> _PROBLEM TO WORK ON_
Copy the records below line for line, without any changes, and leave the pictures out.

Stored items
───

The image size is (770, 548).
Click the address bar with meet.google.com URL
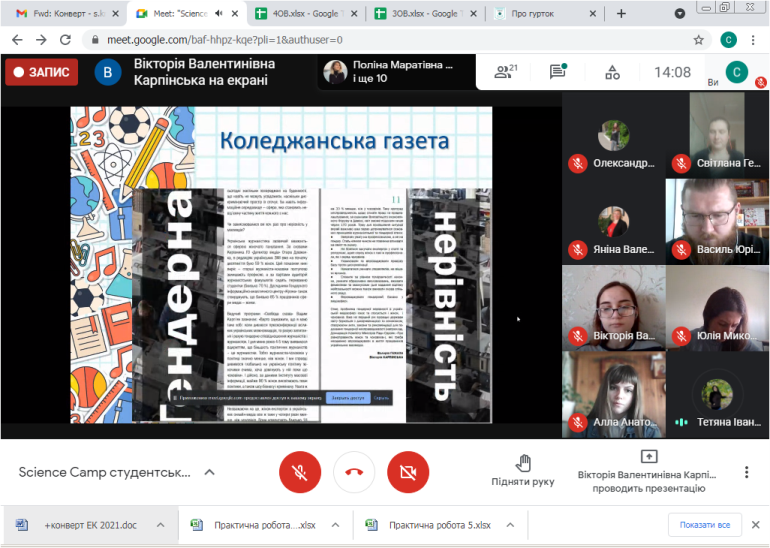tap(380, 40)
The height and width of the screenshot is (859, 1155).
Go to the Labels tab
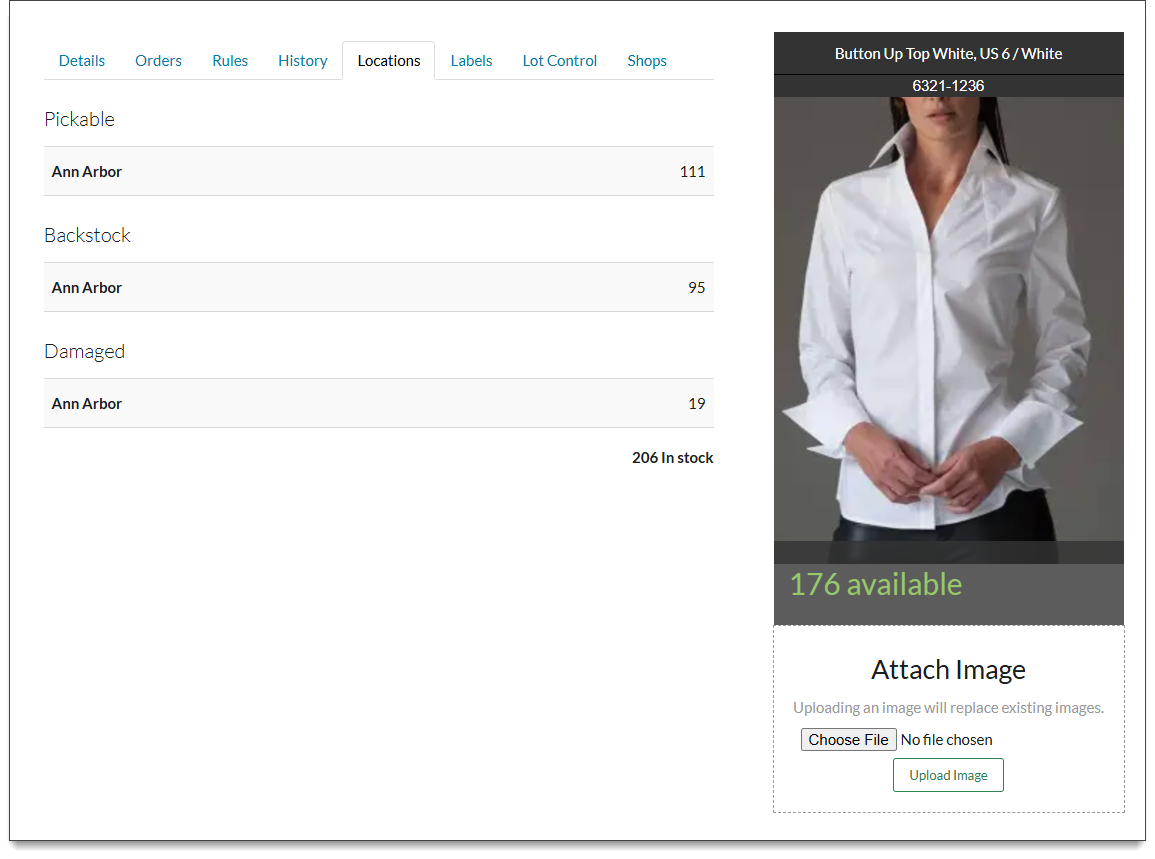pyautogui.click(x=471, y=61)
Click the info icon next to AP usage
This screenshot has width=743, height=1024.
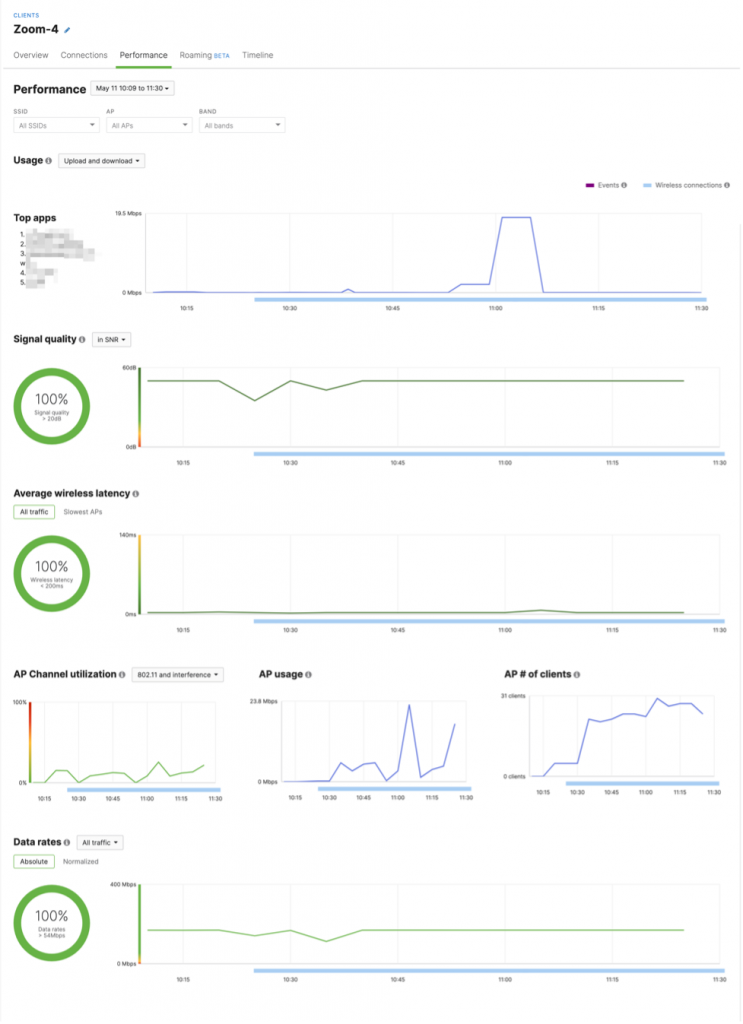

───

> _RESPONSE_
The image size is (770, 548).
Click the address bar with meet.google.com URL
tap(380, 40)
The height and width of the screenshot is (859, 1155).
Go to the Labels tab
pyautogui.click(x=471, y=61)
Click the info icon next to AP usage
This screenshot has width=743, height=1024.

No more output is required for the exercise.